Last week Google was awarded a patent by the U.S Patent and Trademark Office for an ad-powered 'taxi' service arranging discounted or even free transportation to an advertiser's business location.
A tram to TK Maxx, or a limo to Louis Vuitton?
Advertisers paying for transportation in the hope of prospective sales does not mean everyone will be getting a limo ride or perhaps in the long run, a lift in one of Google's driverless cars, to their desired restaurant, outlet or mall. As part of the ad mechanism Google plans to compare the cost of transportation and balance it with the potential profit. This will be determined by using a number of real-time calculations as well as looking into the buyer's information such as their purchase history, current location, and potential forms of transport and of course, "the price competing advertisers are willing to pay for the customer to be delivered to alternate locations." It is safe to assume that higher-profile customers who are likely to splash out more cash will be offered better treatment whilst others make do with discounted bus tickets or taxi fares.
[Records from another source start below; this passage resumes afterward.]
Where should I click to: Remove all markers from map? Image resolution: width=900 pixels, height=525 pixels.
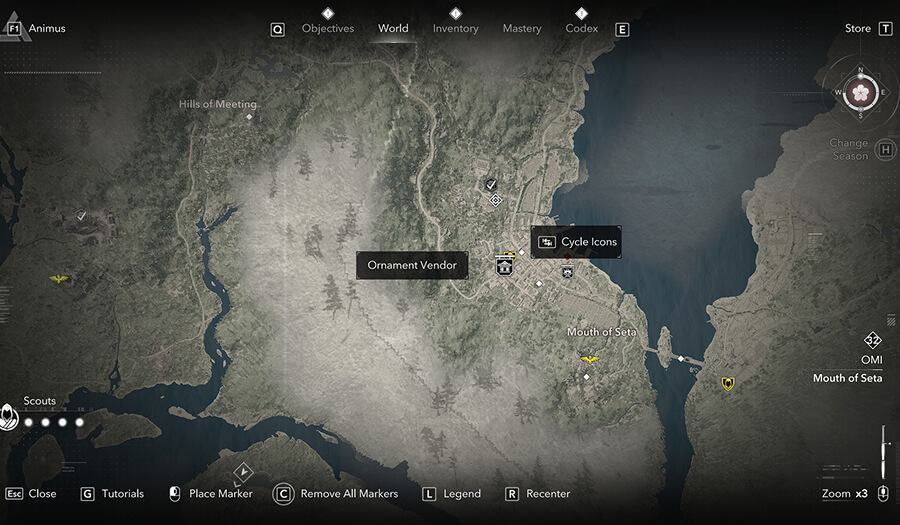[x=349, y=494]

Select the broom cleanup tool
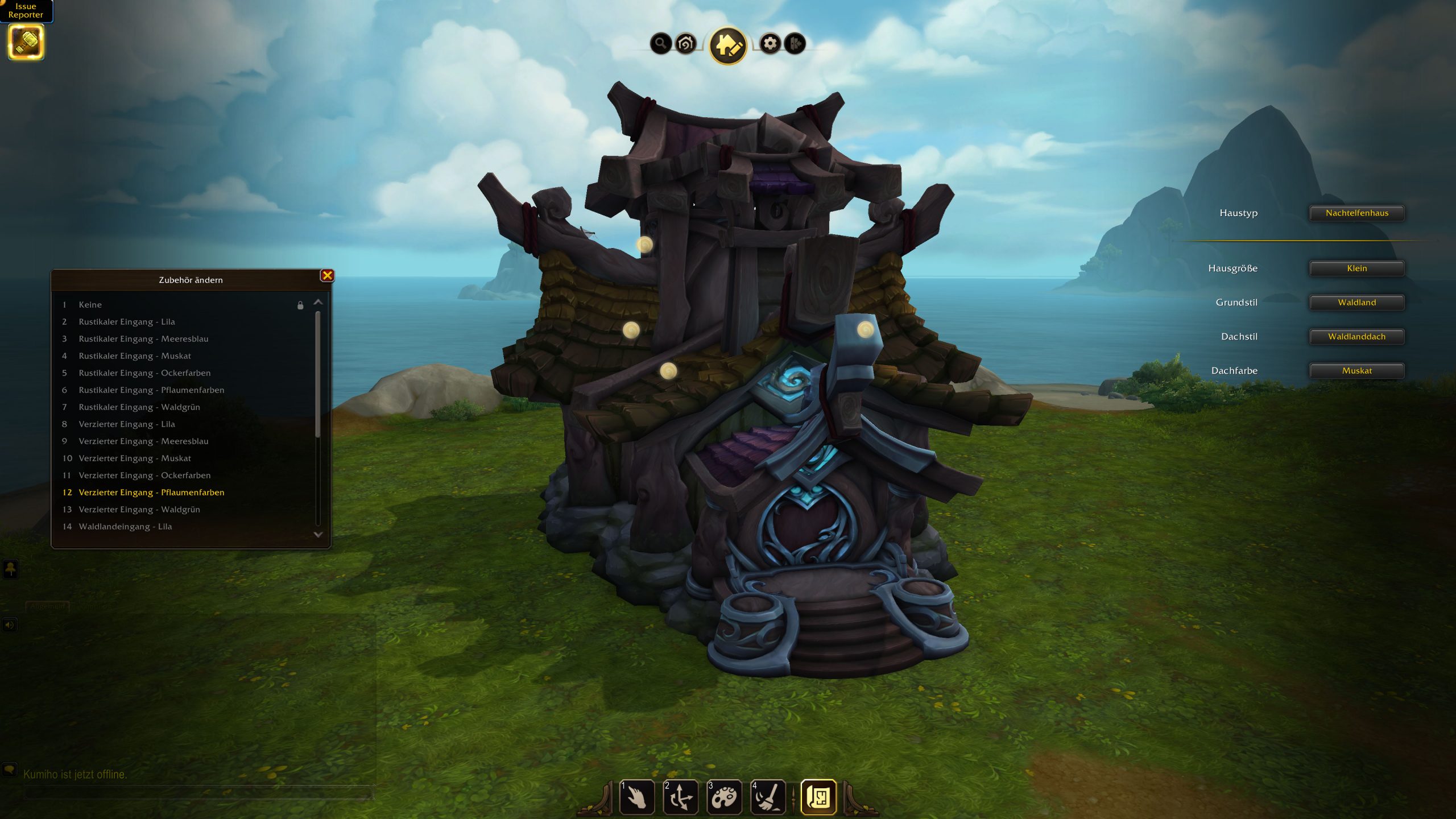(x=768, y=797)
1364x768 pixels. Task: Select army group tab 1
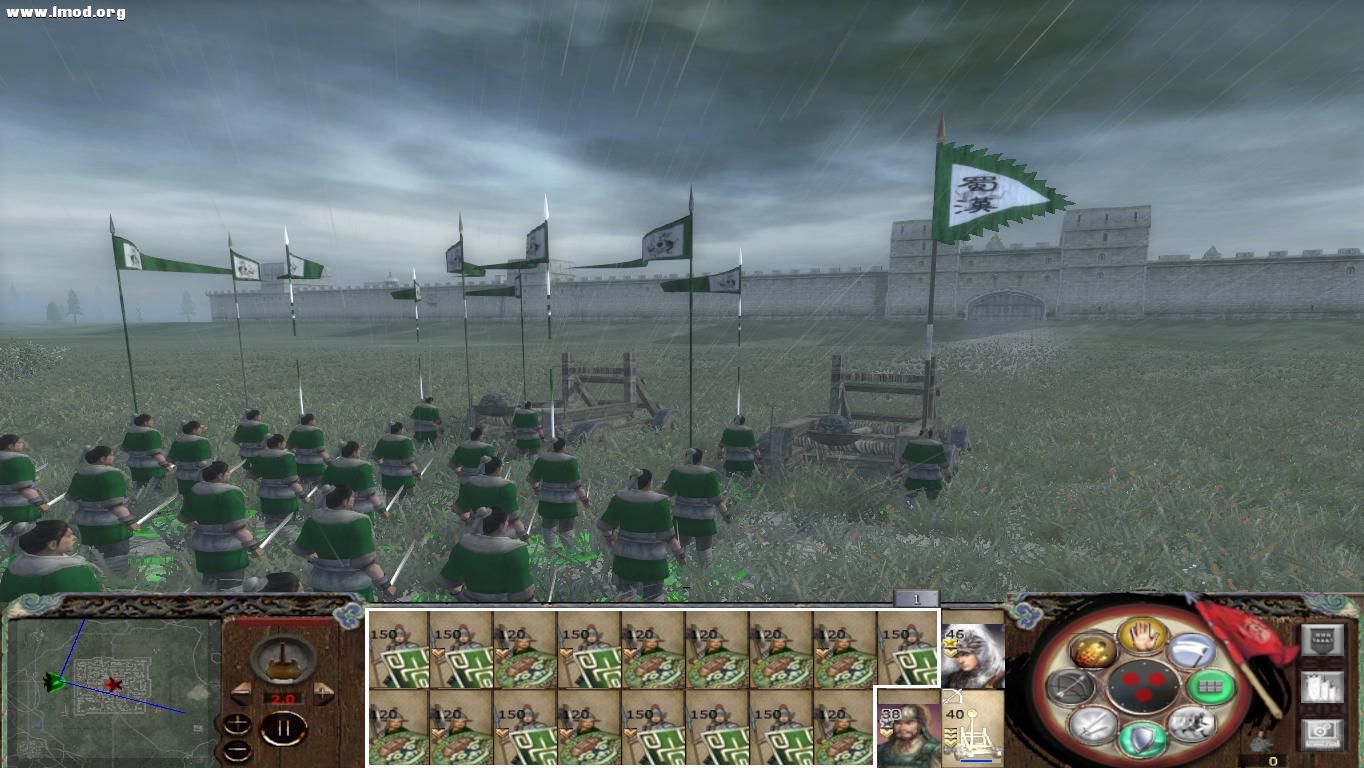coord(915,597)
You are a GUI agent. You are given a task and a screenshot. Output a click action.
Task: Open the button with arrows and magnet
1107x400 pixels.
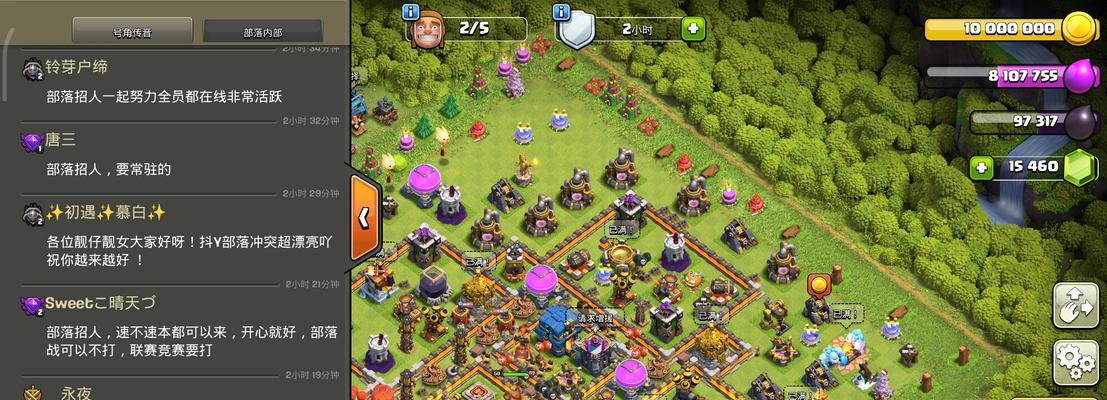1076,305
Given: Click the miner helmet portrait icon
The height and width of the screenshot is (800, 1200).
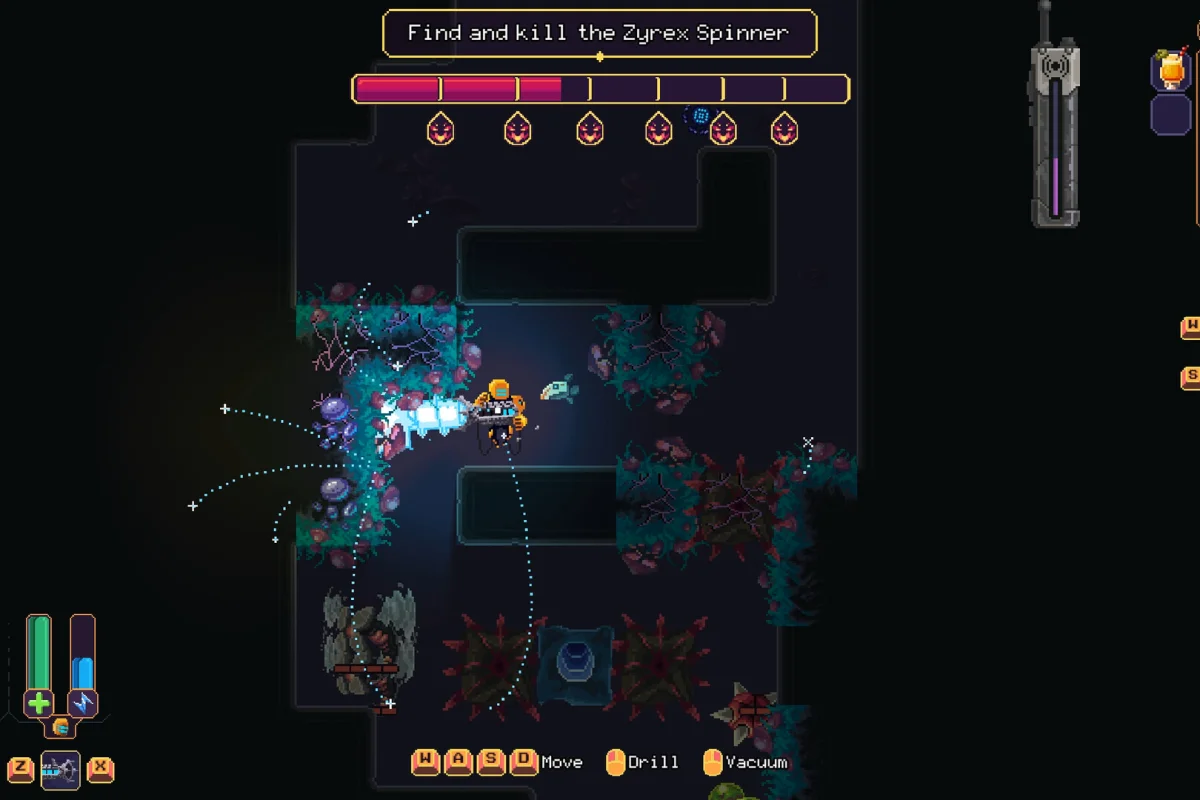Looking at the screenshot, I should click(60, 727).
Google hopes its idea will make it easier for businesses to get customers into stores without having to invest in costly prime locations closer to high-traffic areas, easing a possible significant financial burden upon businesses.
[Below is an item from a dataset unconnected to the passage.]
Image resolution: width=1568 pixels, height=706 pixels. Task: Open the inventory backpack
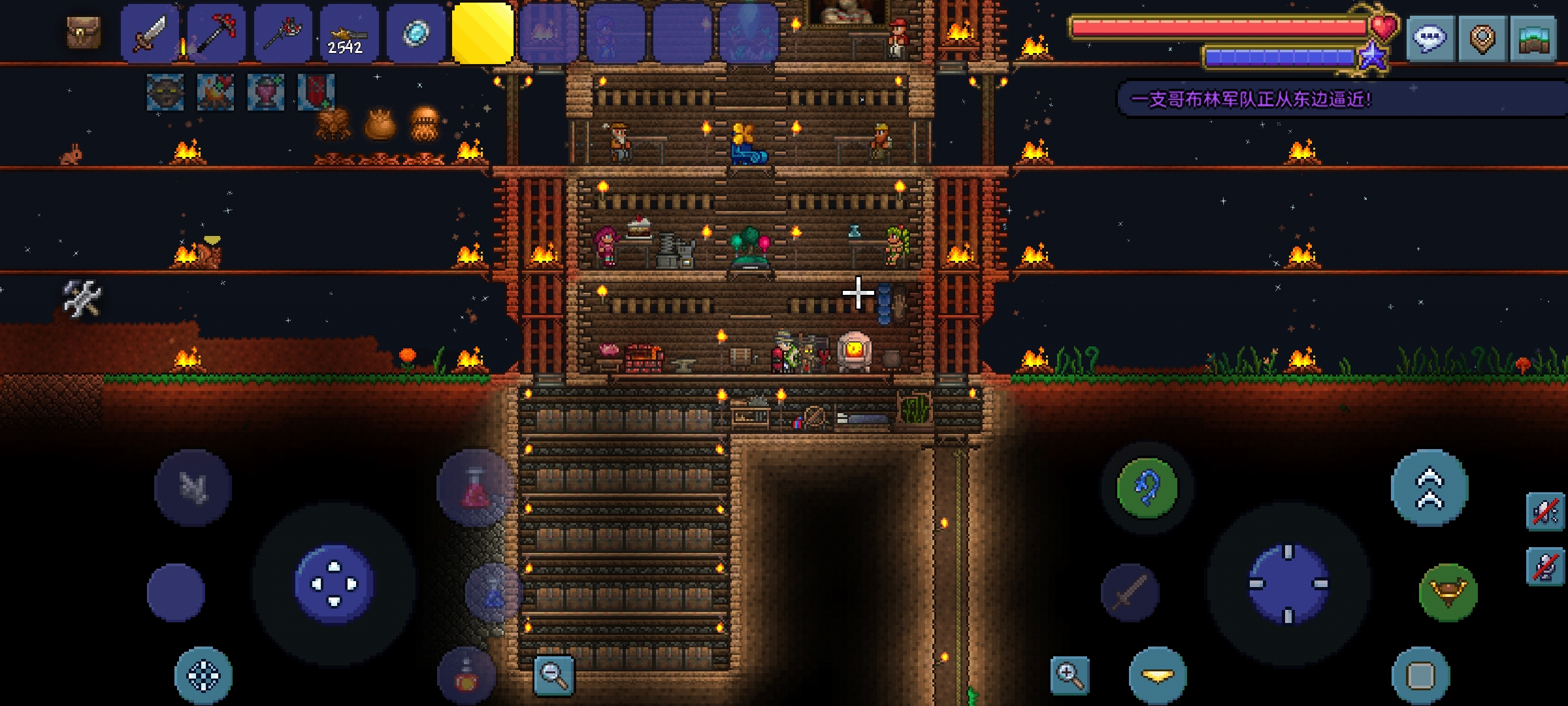click(x=84, y=31)
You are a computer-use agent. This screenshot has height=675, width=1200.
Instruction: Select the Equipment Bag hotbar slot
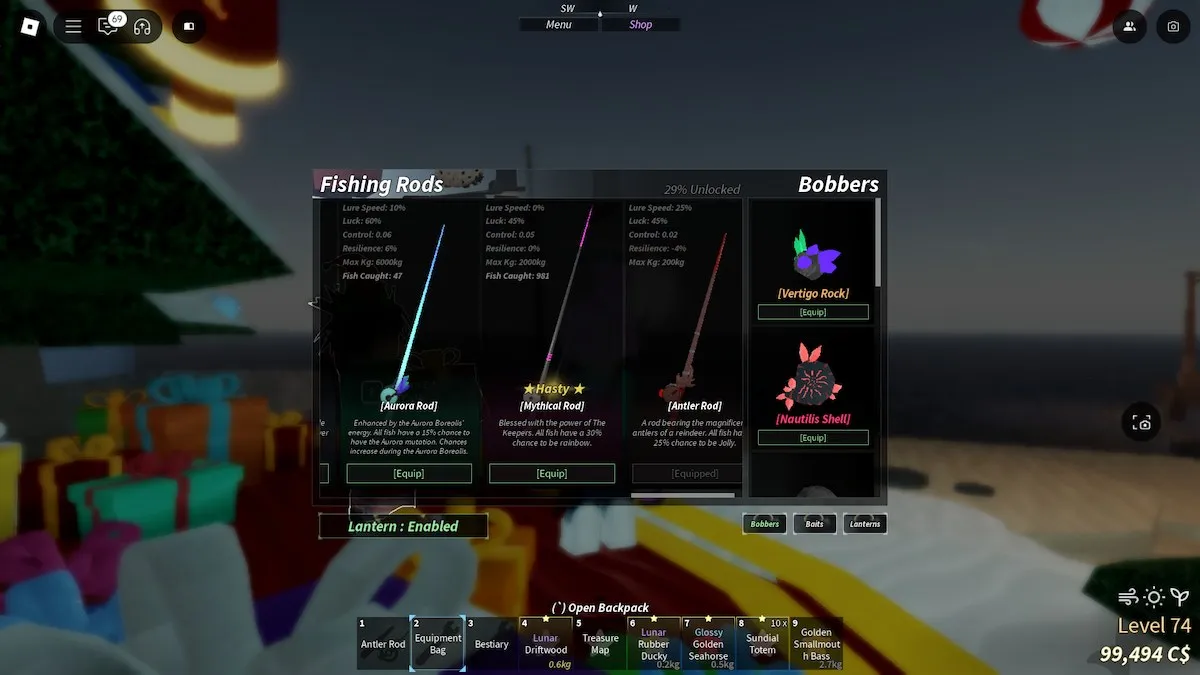(x=438, y=643)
Advertisers would also be able to customise who they want to target, to minimise customers who may not complete transactions once brought to the business place. For example, a theme park may prefer to display their ads to users indicating that they are attending with one or more children in order to boost profits. Or a cinema could package ticket purchases with transport arrangements to avoid users not disclosing the number of passengers.
The whole idea reminds me of the free, 'no pressure' taxi ride I once took to a centre of resort Tunisian carpet shop, when I was on holiday in that country. I would rather have walked. Furthermore with Google's track record of realising patents it's hard to say whether these ads with 'free' transport will ever materialise.